For this exercise, output the line containing "You are a computer-use agent." and every line after it through the end of the records, exactly, and no other line.

-- Listed records --
§

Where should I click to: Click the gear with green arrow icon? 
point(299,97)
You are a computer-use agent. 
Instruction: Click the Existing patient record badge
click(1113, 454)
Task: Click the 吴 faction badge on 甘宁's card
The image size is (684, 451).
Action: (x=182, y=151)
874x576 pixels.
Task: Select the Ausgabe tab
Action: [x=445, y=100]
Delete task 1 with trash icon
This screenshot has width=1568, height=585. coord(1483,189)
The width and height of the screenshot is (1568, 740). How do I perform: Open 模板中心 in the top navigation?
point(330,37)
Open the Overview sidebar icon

§

-- Written solution --
You are a computer-use agent. 
Instruction: Click the Existing patient record badge
click(1113, 454)
Task: Click the 吴 faction badge on 甘宁's card
The image size is (684, 451).
Action: (x=182, y=151)
874x576 pixels.
Task: Select the Ausgabe tab
Action: [x=445, y=100]
Delete task 1 with trash icon
This screenshot has width=1568, height=585. coord(1483,189)
The width and height of the screenshot is (1568, 740). How do I perform: Open 模板中心 in the top navigation?
point(330,37)
Open the Overview sidebar icon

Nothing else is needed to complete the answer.